The Canes struck back with 48.5 seconds to play in the opening frame, as leading scorer Jeff Skinner blasted a shot from the side boards that deflected off Avs defenseman Nikita Zadorov and behind Pickard to tie the game at one.
“It felt good playing with Turbo [Teuvo Teravainen] and Stemper [Lee Stempniak],” Skinner said. “They did a good job making plays, but I think we could still hang on to pucks a little bit more in the offensive end and create zome more zone time.”
The Avalanche nearly regained the lead early in the second, but Ward stretched out to make a tremendous stop on Colorado forward Gabriel Landeskog off a backdoor play to keep the game tied at one.
Both teams had some good chances in the second period, but Ward and Pickard held up to send the game to the third deadlocked at one. The Canes had another empty power play in the second, as the man advantage struggled once again in this game; Carolina finished 0 for 2 with the power play.
“We’re definitely going to need it [the power play],” Skinner said. “I don’t know, it’s something we’ve got to keep working at. Obviously for the last little while, it’s been struggling. Hopefully we can turn that around. We’ll find ways to keep working at it.”
The crowd erupted as Skinner appeared to put the Canes up a goal halfway through the third, but forward Lee Stempniak had already been whistled for slashing, wiping out the goal. Right off the draw on the Avs power play, Staal and forward Joakim Nordstrom got a golden opportunity on a shorthanded rush, but the puck somehow stayed out and the game stayed knotted at one.
“It was rough,” Peters said of the lack of offense in the game. “Lots of pucks at the feet, lots of turnovers.”
The Avs nearly got an odd-man rush to end it late in regulation, but defenseman Justin Faulk took a very much necessary tripping penalty with a few seconds left, giving Colorado a full man advantage to start overtime, which the Canes killed off before Rantanen’s winner.
“I think the effort was there, but the execution was lacking,” Peters said. “You really had to work hard to overcome a lack of execution.”
The first post-bye week game has been a struggle for the league as a whole, as NHL teams are now 3-9-2 coming off the bye.
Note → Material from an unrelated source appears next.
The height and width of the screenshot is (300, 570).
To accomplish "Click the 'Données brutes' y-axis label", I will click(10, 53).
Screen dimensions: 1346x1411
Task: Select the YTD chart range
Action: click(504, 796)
This was not the result the Canes wanted coming off the break, a loss at home to the worst team in the NHL with every point being precious. While the Canes gained a charity point, they are still seven points back of an Eastern Conference Wild Card spot, adding even more importance to the remaining four games on this home stand.
The Canes will be back in action Sunday night with a pivotal game against the Toronto Maple Leafs, the team currently in possession of that coveted playoff position.